Content starts

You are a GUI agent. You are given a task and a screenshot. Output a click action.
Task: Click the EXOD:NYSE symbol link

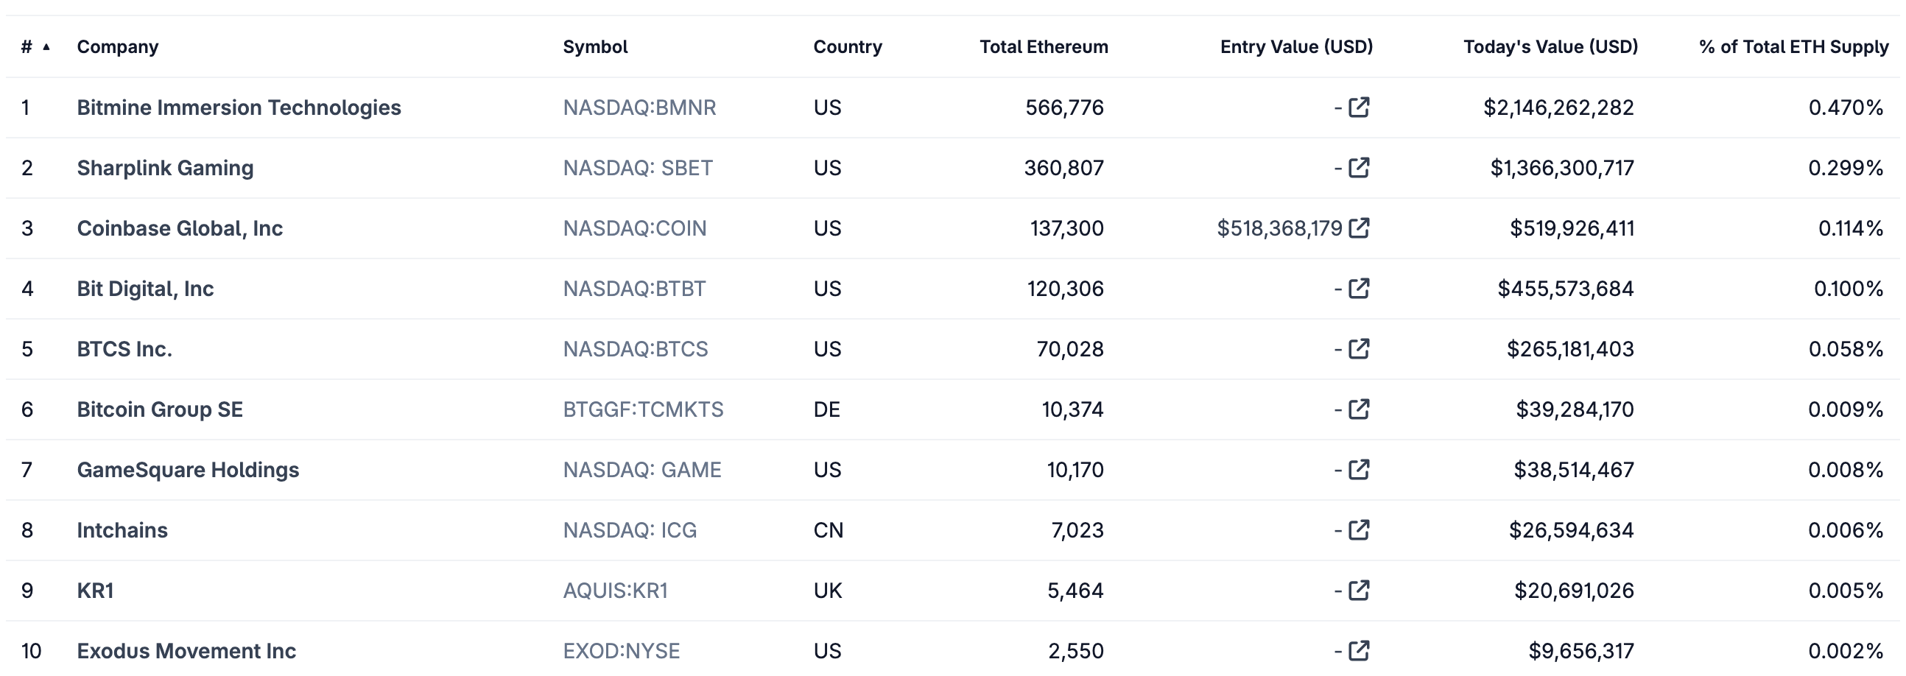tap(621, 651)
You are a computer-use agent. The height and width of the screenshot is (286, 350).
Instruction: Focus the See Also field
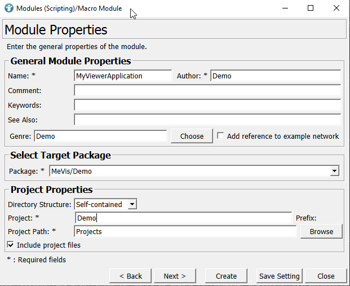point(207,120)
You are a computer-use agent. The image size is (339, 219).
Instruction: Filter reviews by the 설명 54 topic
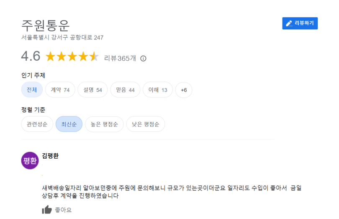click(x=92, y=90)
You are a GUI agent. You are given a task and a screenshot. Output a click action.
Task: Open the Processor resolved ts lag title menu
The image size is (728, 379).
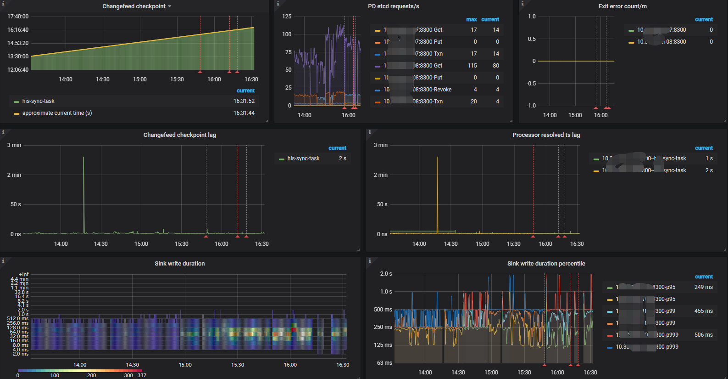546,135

Content ends
Content starts

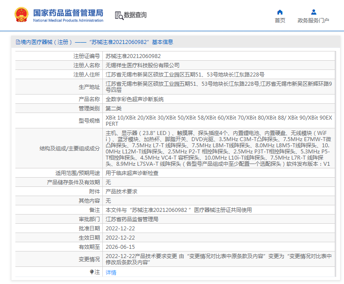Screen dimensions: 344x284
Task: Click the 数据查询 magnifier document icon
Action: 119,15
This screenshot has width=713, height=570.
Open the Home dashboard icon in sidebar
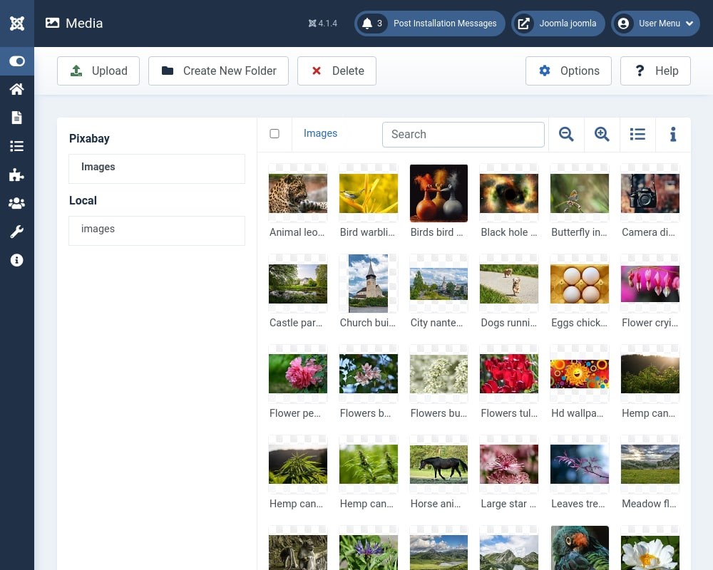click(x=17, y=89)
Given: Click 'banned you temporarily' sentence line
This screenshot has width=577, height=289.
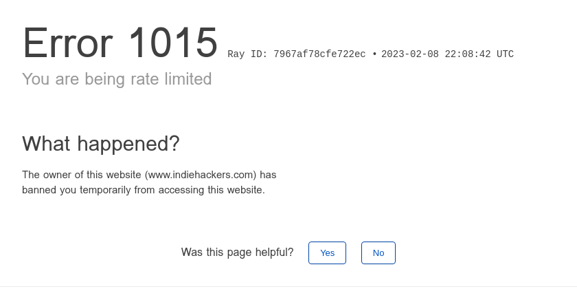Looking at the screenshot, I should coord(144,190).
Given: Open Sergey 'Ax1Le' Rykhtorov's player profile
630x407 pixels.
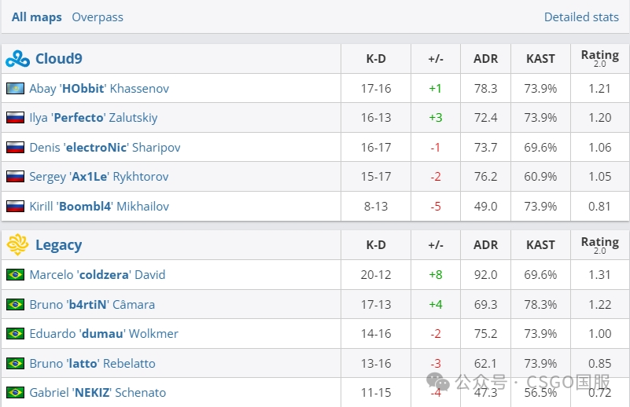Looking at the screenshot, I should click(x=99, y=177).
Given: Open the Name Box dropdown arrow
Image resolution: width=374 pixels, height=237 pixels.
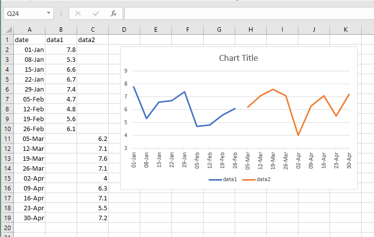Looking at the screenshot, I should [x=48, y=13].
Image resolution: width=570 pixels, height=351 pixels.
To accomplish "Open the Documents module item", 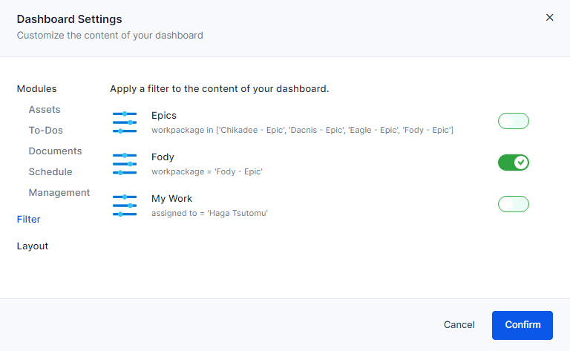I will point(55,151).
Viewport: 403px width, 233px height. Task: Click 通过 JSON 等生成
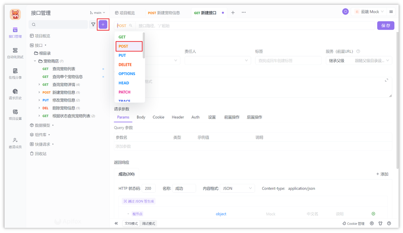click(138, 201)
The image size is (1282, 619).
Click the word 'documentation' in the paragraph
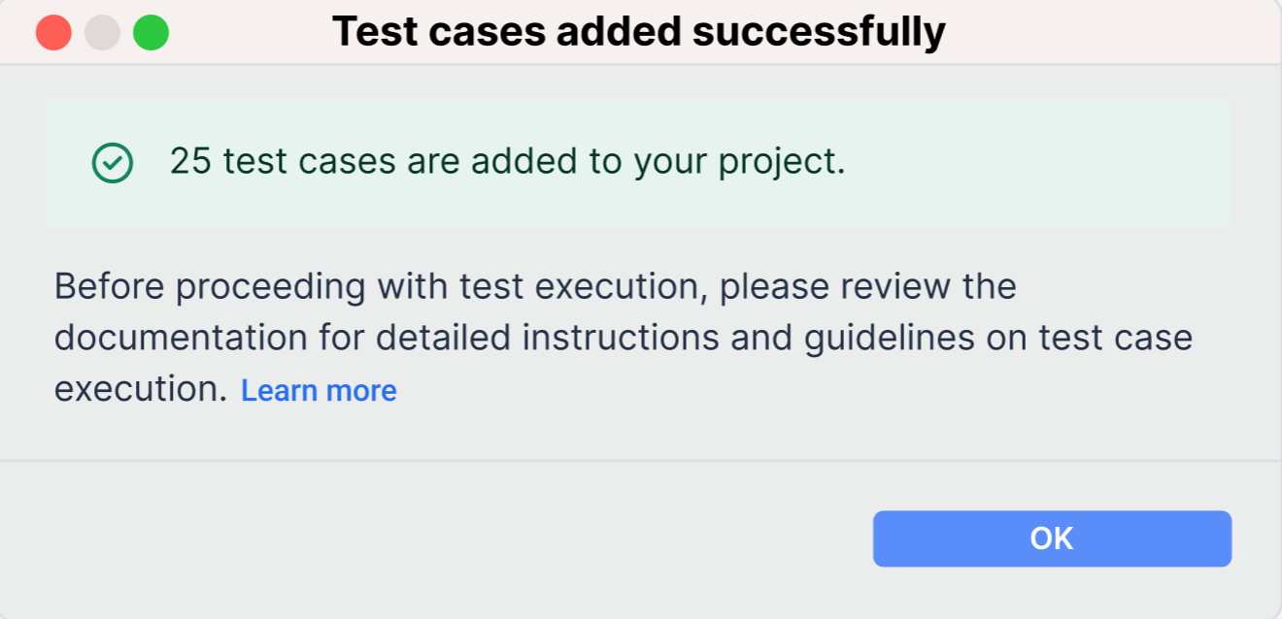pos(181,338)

Content ends

**WHAT THIS TASK INVOLVES**
The response consists of the lines above that contain "computer".

**EXERCISE SOLUTION**
You are a computer-use agent. The height and width of the screenshot is (286, 350).
You are a computer-use agent. The image size is (339, 219).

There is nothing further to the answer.